• Exercise details:
Going from the line that contains "Select the star Nihal" through the last line of the records, set down each line again exactly, both included, with pictures left out.

[Pixel coordinate grounding data]
• • •

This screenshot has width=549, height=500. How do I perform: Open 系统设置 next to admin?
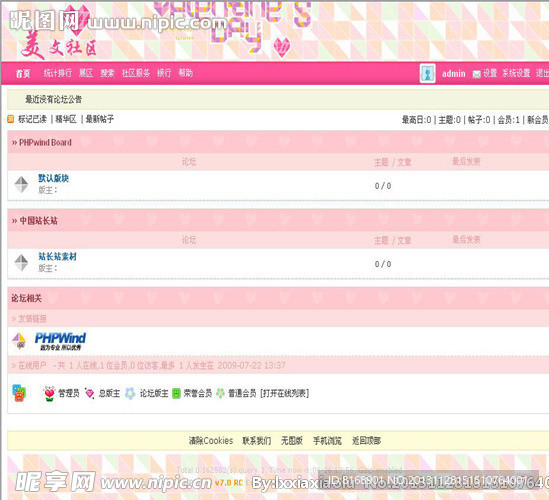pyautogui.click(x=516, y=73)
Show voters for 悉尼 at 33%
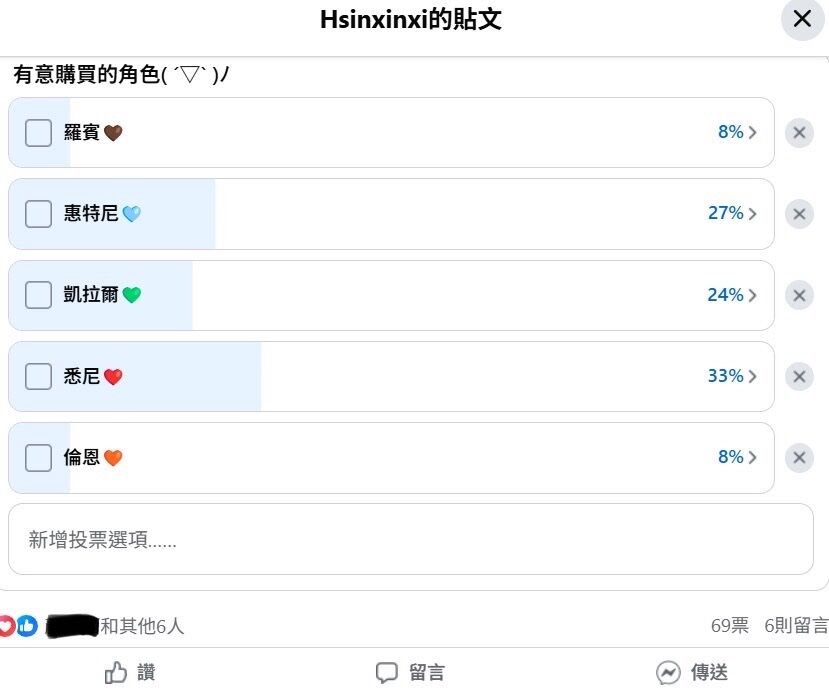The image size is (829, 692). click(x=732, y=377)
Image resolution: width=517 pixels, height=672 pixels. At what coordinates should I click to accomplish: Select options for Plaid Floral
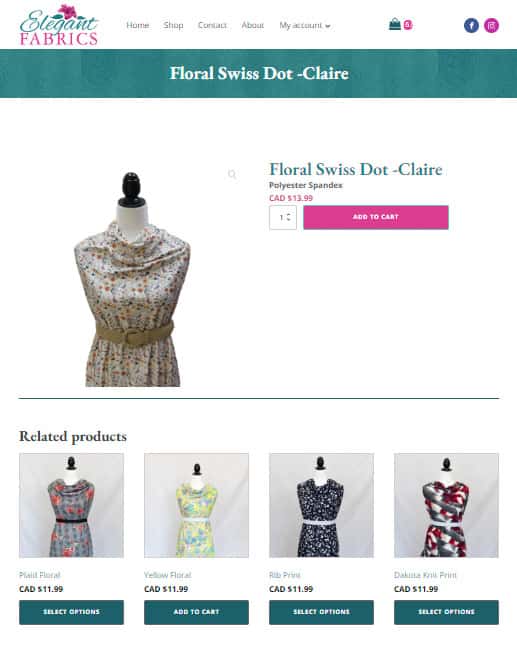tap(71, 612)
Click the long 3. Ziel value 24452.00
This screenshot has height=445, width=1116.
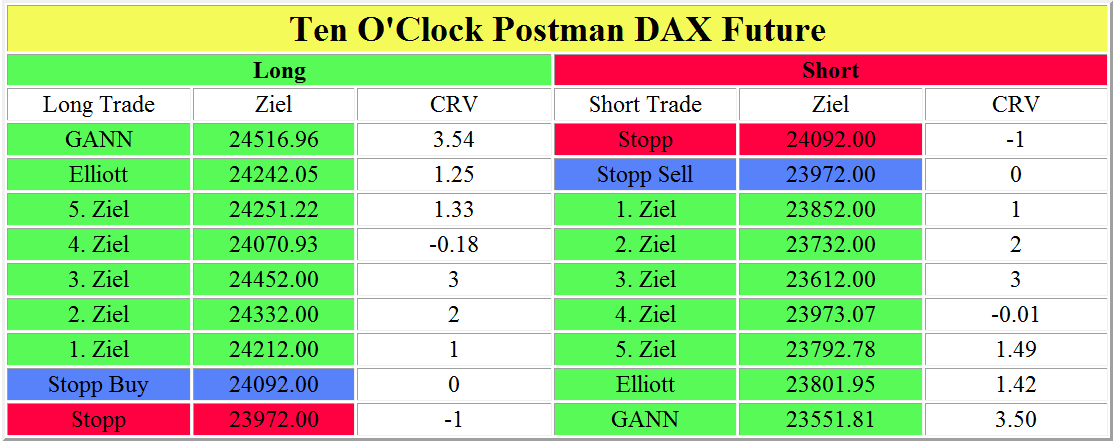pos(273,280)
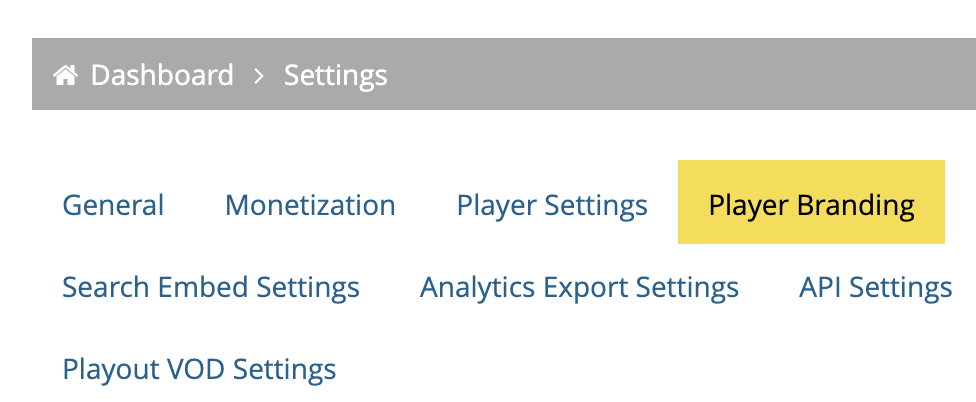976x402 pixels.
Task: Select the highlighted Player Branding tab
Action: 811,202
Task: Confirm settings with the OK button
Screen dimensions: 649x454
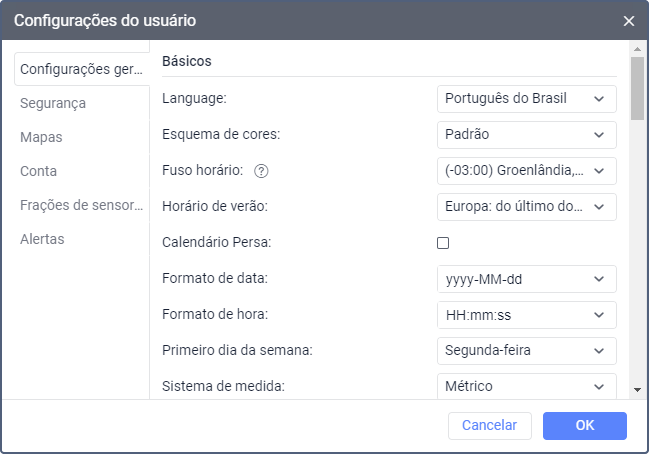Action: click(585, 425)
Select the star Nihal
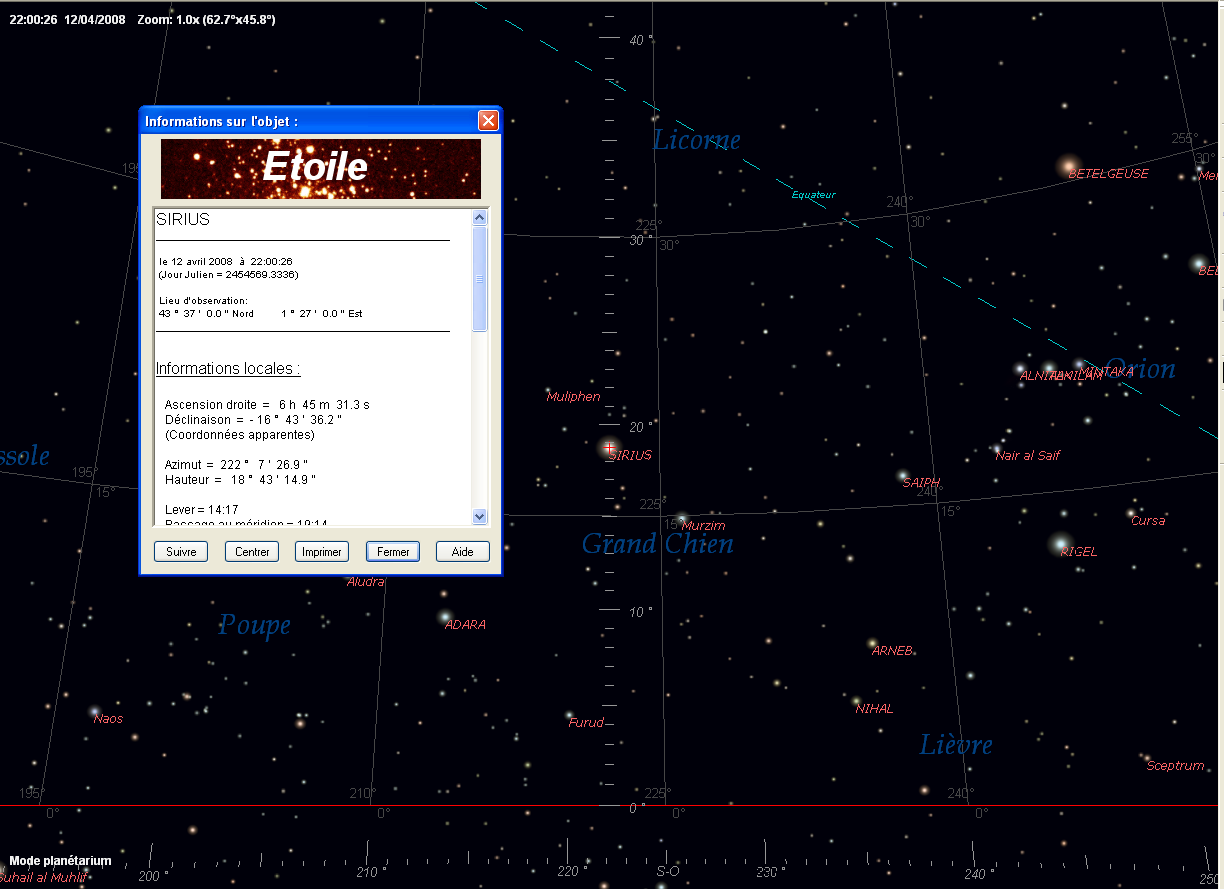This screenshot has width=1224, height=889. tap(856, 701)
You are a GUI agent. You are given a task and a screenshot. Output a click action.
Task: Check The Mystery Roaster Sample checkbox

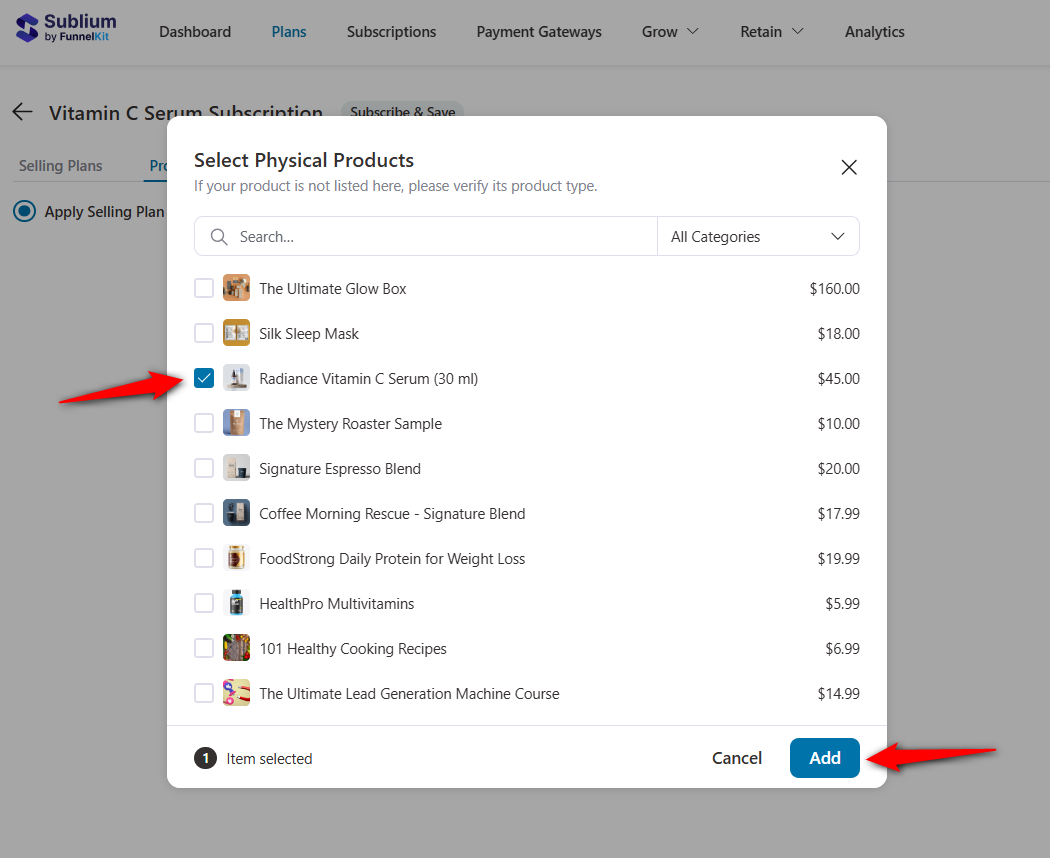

• • •

• Answer to the exercise:
Select the star Nihal
This screenshot has width=1224, height=889. tap(856, 701)
You are a GUI agent. You are given a task and a screenshot. Output a click action.
Task: Check The Mystery Roaster Sample checkbox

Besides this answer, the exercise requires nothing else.